Responsibilities:
- Work as an Individual Contributor developing Python services and Databricks notebooks with Apache Spark.
- Leverages prior industry knowledge to create detailed business requirements for functional capabilities which will need to exist on the platform
- Understands the technical specifications to guide system architectural design and development and review QA tasks to ensure completeness of requirements
- Leads the design and review of test cases to ensure tests adequately meet the requirements
- Develops, schedules, deploys event driven ETL jobs
- Productionize ML models trained on big data
- Deliver high-quality, self-documenting code
- Collaborate with the team via pair programming as well as actively participating in code reviews
Requirements:
- 5-7 years’ experience working on product development within an agile delivery framework, DevOps practices and micro services environment
- Deep experience using Azure DevOps
- Proficiency in developing high-quality Python code.
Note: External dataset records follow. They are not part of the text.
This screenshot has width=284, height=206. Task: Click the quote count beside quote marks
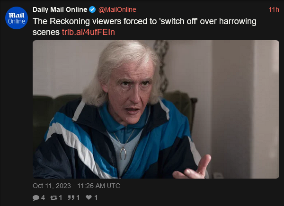tap(78, 197)
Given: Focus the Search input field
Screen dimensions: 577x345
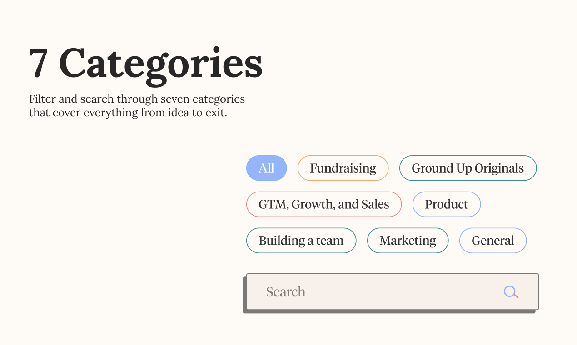Looking at the screenshot, I should pos(393,291).
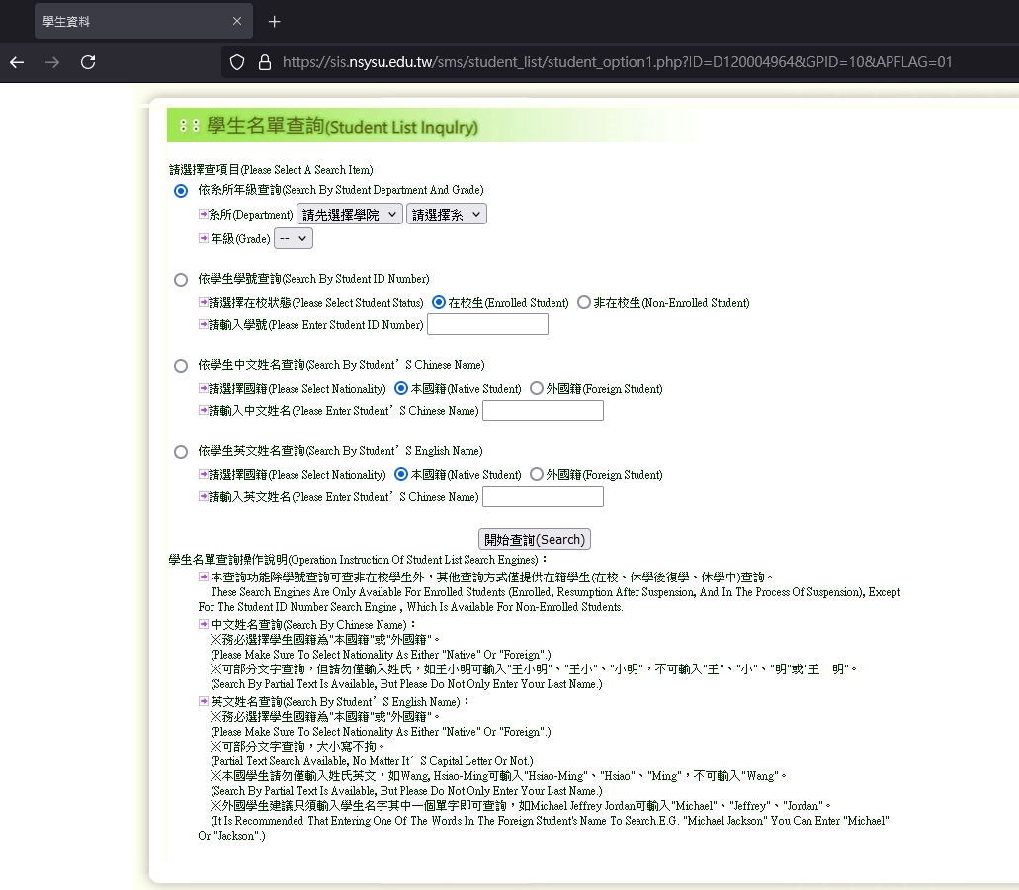The height and width of the screenshot is (890, 1019).
Task: Click the URL address bar
Action: (618, 62)
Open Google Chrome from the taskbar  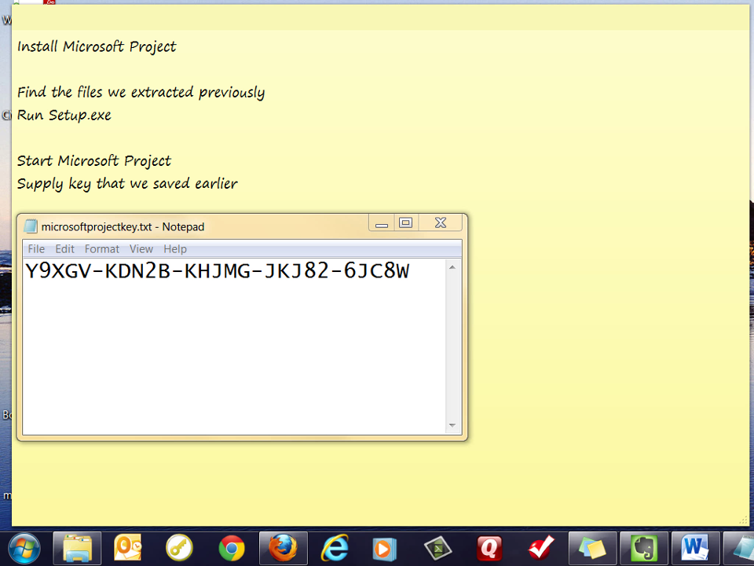point(231,547)

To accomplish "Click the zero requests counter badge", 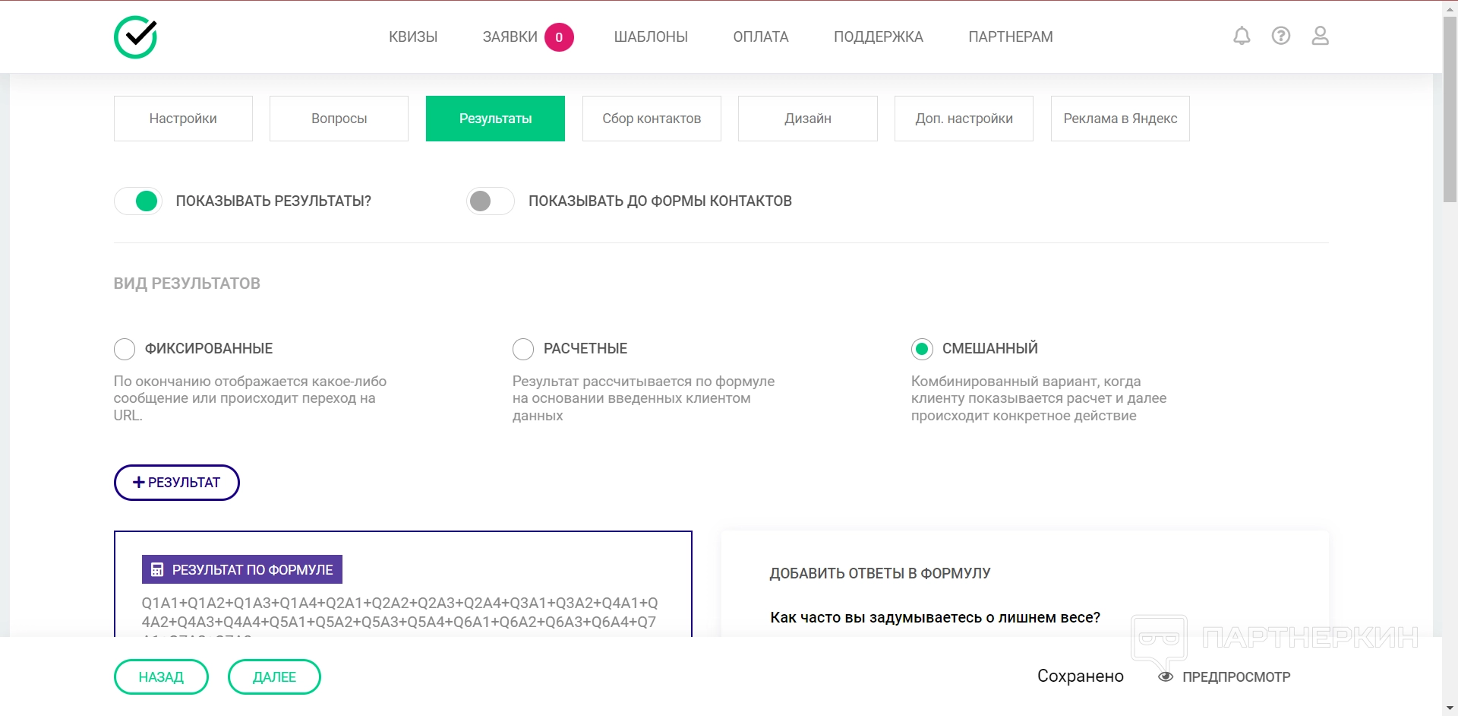I will point(559,37).
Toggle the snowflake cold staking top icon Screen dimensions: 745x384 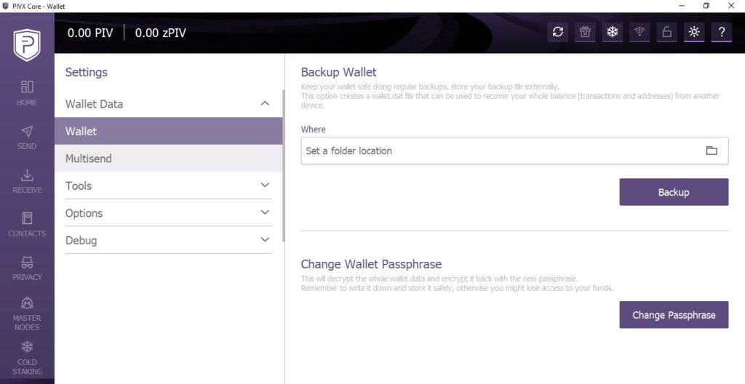click(613, 32)
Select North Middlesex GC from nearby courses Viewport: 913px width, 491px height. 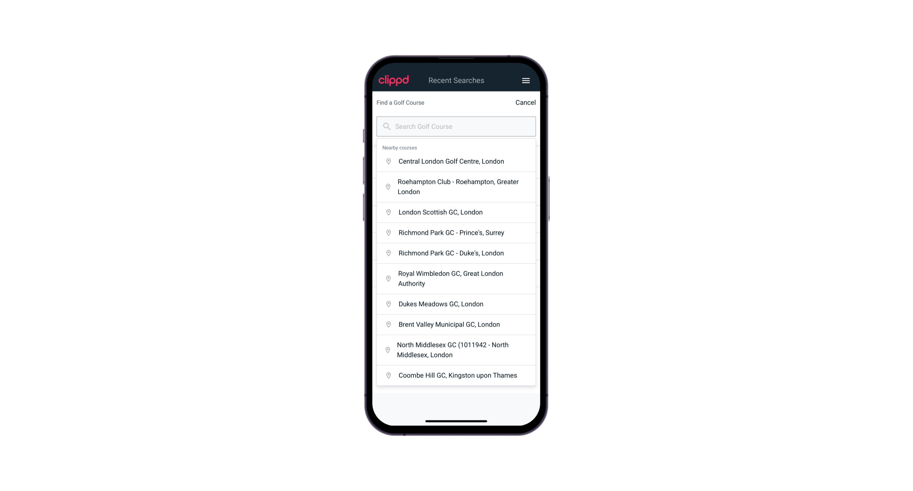(457, 350)
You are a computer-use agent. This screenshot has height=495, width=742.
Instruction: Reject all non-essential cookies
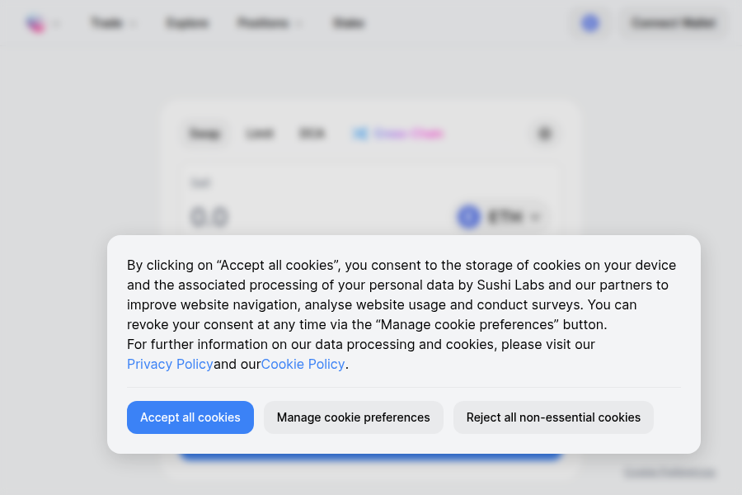(553, 417)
Skills include:
o Module creation
o Linting (pylint, etc.)
o Static typing (mypy)
o Test driven development (pytest, unittest, etc.; unit and integration testing).
- Expertise with Databricks, Apache AirFlow and Apache Spark (PySpark). Experience working with Databricks and Pyspark in production environments
- Sound working knowledge of data ingestion, data cleaning, and ETL
Nice to know:
- Experience with Tox and other Python specific CI tools. (Familiarity with Azure Pipelines).
- Experience with commonly used ML libraries and frameworks such as Scikit-learn, Spark ML Lib, and Tensorflow.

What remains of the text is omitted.